*Assignment:*
All lines from the one with "Viewport: 670px width, 534px height." through the close of the records below are to be set down exactly, and no others.

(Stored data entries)
☆ ☆ ☆ ☆ ☆

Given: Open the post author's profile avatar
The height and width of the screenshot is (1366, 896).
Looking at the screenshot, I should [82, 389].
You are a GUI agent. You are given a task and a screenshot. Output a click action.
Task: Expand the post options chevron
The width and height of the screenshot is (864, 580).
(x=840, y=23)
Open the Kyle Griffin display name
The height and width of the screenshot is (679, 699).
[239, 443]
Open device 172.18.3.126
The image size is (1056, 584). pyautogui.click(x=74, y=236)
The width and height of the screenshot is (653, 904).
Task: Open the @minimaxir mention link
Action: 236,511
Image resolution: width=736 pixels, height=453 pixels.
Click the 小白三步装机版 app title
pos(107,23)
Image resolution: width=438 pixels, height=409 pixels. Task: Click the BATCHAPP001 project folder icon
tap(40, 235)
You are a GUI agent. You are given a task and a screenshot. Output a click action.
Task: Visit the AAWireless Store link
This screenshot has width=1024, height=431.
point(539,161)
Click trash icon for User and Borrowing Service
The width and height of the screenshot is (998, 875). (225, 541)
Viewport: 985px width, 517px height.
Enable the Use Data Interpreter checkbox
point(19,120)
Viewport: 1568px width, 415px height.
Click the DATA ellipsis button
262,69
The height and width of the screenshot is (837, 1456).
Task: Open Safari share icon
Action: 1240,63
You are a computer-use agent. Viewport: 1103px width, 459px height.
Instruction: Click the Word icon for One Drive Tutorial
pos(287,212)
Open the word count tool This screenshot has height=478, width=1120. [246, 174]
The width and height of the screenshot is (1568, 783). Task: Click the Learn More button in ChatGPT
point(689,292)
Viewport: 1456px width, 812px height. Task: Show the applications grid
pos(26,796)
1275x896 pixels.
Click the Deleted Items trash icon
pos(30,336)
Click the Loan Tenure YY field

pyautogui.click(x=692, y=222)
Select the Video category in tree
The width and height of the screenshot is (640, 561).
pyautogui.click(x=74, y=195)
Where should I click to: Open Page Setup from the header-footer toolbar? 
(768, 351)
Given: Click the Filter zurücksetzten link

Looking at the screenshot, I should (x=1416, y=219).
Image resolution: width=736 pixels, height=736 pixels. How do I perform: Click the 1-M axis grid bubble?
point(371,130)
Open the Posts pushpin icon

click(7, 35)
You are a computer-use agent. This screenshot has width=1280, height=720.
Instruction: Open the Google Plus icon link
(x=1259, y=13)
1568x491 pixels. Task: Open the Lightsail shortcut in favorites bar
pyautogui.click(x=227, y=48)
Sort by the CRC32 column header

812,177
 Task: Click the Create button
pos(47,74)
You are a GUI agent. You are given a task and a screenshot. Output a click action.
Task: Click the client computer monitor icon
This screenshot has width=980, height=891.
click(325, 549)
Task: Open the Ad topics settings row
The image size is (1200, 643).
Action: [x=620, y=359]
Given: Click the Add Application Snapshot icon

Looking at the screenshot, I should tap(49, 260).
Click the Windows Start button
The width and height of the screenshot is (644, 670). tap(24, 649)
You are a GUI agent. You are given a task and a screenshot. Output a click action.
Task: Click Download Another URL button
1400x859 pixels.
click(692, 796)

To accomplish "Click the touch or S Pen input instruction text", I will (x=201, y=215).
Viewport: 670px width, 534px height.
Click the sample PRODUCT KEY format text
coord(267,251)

☆ ☆ ☆ ☆ ☆

*Solution to this task:*
Viewport: 670px width, 534px height.
Click the sample PRODUCT KEY format text
coord(267,251)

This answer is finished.